Task item ::
Retype the line where "You are a GUI" appears and each line that follows it down to the last line of the records below. Leave the pictures out.

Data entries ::

____

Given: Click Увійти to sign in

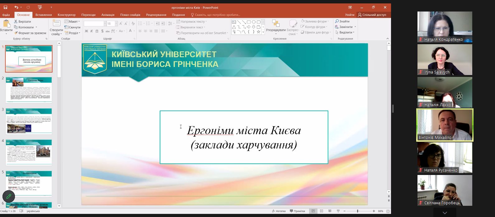Looking at the screenshot, I should 350,15.
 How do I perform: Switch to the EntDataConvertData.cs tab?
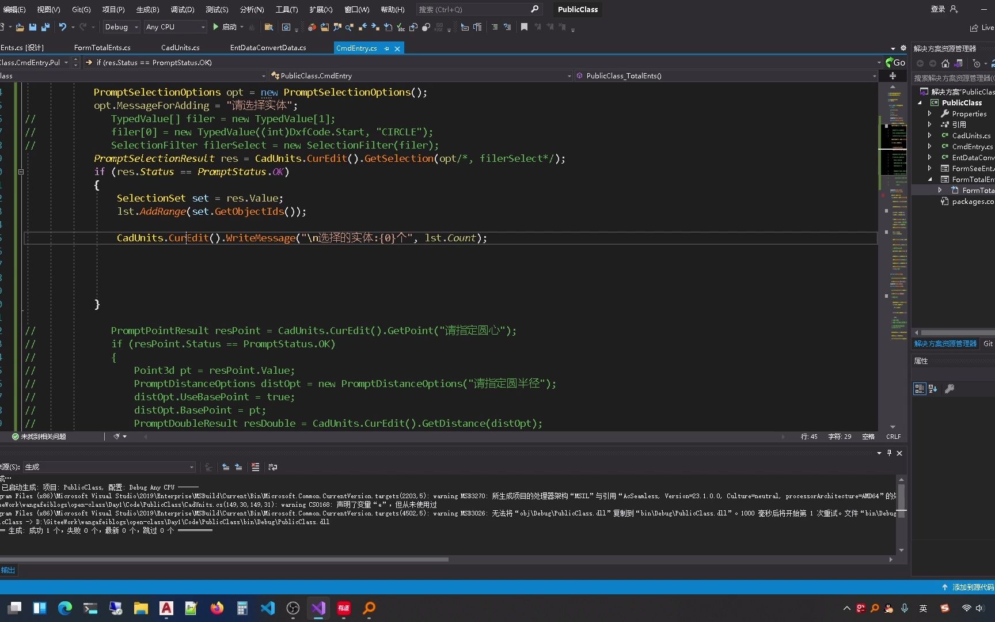point(268,48)
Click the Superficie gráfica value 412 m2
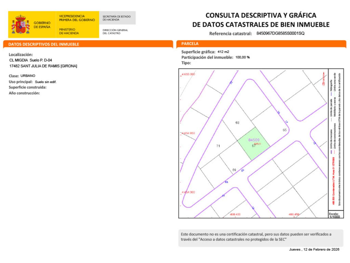 click(x=223, y=52)
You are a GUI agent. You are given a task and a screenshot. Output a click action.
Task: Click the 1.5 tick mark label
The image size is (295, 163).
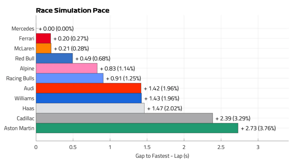[x=147, y=147]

____

Exercise answer ::
You are a GUI agent. You are given a task and a screenshot. Output a click action.
Task: Click the 1.5 tick mark label
The image size is (295, 163).
[x=147, y=147]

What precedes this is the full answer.